- **Task goal**
Your answer is the lines below, exactly, from the one that contains "Task: Click the first yellow 'python' command" through the one that contains "You are a computer-use agent. Screen dimensions: 2560x989", both included.

- **Information**
□ □ □

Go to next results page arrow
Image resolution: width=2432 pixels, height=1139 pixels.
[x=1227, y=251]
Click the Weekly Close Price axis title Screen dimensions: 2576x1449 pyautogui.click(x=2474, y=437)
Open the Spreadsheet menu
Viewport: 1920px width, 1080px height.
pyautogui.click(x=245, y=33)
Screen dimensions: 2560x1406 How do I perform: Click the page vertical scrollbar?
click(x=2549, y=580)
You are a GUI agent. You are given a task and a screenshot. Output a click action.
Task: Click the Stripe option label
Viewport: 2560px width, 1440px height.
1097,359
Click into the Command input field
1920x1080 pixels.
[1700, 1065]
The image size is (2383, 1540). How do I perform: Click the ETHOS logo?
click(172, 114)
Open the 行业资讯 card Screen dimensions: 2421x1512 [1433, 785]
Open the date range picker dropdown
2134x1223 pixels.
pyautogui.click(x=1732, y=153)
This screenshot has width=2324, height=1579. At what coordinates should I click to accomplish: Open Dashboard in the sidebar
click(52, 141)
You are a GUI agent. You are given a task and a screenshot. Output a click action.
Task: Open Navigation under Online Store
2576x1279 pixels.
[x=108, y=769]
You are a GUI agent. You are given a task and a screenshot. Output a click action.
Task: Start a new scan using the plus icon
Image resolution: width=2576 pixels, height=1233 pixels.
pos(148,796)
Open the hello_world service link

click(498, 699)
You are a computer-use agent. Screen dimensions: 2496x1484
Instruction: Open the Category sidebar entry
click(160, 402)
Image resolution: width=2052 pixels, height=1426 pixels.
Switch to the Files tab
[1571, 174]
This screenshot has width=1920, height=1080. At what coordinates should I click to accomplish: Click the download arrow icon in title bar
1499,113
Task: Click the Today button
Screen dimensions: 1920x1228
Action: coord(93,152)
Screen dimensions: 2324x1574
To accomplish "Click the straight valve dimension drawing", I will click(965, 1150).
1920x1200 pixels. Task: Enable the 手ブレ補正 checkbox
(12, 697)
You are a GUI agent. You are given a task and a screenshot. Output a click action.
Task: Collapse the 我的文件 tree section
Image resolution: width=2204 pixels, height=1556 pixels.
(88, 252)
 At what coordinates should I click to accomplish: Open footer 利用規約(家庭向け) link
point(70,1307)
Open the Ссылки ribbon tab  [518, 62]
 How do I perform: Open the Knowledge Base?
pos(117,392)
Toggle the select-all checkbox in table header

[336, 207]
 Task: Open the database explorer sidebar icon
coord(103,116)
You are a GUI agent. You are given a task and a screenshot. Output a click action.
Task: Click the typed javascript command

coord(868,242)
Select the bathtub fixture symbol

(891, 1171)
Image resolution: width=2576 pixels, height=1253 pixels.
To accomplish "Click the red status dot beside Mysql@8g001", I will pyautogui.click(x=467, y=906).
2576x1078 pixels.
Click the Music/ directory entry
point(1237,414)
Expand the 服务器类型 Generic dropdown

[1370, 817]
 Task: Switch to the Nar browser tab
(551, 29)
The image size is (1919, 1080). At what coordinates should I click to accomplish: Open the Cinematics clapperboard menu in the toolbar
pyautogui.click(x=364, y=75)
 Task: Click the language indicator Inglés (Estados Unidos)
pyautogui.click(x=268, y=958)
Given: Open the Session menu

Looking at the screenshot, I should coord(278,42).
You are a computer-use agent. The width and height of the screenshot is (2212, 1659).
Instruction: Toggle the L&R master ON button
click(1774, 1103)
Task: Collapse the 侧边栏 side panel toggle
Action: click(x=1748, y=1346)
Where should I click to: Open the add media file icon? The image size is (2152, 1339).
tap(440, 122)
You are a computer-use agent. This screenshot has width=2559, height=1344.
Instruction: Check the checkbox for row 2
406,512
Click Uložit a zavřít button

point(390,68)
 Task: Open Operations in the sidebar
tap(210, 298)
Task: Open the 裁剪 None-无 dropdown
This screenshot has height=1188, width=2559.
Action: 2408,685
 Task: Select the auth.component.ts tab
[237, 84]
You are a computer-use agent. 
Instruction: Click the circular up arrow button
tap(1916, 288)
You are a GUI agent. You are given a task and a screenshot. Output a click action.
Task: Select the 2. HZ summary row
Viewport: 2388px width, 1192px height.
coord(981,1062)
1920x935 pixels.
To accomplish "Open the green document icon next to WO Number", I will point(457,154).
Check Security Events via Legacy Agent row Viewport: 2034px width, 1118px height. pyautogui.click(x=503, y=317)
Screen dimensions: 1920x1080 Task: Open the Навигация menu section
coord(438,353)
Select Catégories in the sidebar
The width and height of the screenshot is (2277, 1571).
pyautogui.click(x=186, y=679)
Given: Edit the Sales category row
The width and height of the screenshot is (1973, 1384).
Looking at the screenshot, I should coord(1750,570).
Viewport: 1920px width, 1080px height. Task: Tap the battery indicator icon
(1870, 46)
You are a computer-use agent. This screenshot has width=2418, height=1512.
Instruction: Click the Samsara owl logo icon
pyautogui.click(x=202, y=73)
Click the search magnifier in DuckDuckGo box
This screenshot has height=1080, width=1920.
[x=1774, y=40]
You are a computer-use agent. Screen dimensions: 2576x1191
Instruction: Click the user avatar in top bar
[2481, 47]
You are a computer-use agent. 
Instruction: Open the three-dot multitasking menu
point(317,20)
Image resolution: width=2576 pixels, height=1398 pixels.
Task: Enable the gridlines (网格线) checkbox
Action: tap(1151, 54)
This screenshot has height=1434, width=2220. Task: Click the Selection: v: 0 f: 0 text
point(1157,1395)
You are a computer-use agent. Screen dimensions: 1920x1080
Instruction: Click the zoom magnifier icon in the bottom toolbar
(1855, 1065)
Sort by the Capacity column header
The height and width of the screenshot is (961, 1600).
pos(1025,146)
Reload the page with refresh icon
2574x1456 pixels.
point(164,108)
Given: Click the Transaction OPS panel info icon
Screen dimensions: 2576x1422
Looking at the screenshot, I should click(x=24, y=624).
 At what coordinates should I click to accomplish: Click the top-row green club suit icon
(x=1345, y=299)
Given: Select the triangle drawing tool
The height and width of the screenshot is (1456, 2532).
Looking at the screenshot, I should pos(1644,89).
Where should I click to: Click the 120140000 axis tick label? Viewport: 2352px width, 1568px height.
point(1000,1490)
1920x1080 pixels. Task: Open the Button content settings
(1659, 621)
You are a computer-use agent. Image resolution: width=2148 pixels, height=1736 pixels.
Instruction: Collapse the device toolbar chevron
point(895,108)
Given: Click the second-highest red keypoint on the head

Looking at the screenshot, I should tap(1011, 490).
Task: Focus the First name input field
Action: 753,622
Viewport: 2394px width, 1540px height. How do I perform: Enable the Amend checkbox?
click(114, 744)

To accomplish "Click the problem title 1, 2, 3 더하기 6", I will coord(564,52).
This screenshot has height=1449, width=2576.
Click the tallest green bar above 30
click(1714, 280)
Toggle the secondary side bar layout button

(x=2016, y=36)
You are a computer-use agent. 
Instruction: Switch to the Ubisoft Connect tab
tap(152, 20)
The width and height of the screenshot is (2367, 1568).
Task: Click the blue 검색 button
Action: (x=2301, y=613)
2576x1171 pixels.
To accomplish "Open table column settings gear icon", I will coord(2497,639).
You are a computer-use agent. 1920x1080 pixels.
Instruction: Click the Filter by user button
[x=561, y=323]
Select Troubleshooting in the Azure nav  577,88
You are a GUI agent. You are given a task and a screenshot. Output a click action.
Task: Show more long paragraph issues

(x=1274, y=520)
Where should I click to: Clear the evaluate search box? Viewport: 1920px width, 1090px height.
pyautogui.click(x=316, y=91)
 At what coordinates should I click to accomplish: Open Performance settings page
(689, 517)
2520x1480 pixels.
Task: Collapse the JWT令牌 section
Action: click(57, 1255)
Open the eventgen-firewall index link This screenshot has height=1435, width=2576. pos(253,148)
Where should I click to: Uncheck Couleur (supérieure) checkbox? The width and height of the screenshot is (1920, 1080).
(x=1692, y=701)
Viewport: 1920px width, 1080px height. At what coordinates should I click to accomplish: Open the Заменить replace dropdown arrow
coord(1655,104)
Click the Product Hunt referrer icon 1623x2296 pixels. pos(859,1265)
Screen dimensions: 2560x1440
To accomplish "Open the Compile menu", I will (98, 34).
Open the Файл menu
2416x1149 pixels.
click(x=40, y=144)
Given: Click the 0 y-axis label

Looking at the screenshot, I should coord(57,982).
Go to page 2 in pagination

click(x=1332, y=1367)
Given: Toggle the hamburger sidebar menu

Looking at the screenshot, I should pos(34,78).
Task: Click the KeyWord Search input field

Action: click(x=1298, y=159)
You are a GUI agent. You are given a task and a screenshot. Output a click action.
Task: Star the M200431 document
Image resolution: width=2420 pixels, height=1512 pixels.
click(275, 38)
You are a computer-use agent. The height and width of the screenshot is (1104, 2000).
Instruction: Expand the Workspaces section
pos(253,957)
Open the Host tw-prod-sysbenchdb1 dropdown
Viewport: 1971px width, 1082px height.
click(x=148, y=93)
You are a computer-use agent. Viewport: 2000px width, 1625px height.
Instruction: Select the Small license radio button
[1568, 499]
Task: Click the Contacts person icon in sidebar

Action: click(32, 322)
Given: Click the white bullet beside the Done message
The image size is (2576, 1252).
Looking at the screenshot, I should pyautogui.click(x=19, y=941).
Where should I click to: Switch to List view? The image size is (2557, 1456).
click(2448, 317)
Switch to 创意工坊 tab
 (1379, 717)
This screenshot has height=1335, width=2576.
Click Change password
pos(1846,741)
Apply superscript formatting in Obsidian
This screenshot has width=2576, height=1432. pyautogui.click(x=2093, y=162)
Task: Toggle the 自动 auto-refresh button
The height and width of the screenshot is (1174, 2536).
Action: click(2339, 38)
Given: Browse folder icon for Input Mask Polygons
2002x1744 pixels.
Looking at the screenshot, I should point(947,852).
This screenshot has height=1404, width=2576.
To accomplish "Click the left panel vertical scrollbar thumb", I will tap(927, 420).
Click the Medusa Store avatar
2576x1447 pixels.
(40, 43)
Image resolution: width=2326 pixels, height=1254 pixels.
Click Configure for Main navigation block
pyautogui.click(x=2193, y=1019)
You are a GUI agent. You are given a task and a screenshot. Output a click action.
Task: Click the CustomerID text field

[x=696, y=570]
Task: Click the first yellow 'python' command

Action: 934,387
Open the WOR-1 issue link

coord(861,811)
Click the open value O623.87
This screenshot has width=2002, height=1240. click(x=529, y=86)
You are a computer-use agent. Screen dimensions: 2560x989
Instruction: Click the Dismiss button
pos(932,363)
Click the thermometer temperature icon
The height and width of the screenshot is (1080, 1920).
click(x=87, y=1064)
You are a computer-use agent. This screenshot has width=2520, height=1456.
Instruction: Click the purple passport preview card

□ □ □

- **Solution to this problem**
Task: Click the first yellow 'python' command

Action: 934,387
Open the WOR-1 issue link

coord(861,811)
Click the open value O623.87
This screenshot has width=2002, height=1240. click(x=529, y=86)
You are a computer-use agent. Screen dimensions: 2560x989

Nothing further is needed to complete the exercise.